--- Activity ---
Read the listing below and copy out every line that holds "link".

--- The records ---

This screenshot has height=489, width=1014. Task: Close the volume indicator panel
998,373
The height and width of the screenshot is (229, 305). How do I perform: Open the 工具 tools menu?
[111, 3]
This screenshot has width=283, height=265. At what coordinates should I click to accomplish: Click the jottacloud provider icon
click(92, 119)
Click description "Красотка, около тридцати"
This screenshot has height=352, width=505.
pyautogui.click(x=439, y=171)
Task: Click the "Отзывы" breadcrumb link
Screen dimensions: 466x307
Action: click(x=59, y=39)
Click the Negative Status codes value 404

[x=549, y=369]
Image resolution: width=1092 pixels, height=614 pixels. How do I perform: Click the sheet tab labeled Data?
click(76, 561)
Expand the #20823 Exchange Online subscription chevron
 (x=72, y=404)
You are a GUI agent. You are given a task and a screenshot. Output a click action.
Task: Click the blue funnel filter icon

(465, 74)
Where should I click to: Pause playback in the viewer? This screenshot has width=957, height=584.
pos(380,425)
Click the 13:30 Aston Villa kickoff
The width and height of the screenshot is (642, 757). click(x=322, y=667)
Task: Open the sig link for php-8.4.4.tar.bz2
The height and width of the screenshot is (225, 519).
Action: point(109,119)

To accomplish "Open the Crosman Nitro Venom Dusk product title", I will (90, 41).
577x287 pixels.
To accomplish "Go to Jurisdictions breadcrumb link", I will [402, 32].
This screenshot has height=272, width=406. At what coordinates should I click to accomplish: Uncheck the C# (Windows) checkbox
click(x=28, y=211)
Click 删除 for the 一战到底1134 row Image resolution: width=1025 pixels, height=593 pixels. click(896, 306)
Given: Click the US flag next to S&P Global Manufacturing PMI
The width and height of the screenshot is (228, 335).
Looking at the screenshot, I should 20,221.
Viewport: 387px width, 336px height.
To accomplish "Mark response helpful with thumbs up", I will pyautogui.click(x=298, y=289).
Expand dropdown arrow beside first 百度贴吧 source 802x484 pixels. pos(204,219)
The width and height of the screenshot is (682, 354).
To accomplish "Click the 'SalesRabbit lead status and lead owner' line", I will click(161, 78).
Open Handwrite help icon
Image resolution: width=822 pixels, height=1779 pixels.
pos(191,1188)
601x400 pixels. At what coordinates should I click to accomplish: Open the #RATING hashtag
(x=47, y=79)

--- Output of the exercise ---
Task: Click the "Отзывы" breadcrumb link
Task: Open the sig link for php-8.4.4.tar.bz2
To accomplish "Go to Jurisdictions breadcrumb link", I will [402, 32].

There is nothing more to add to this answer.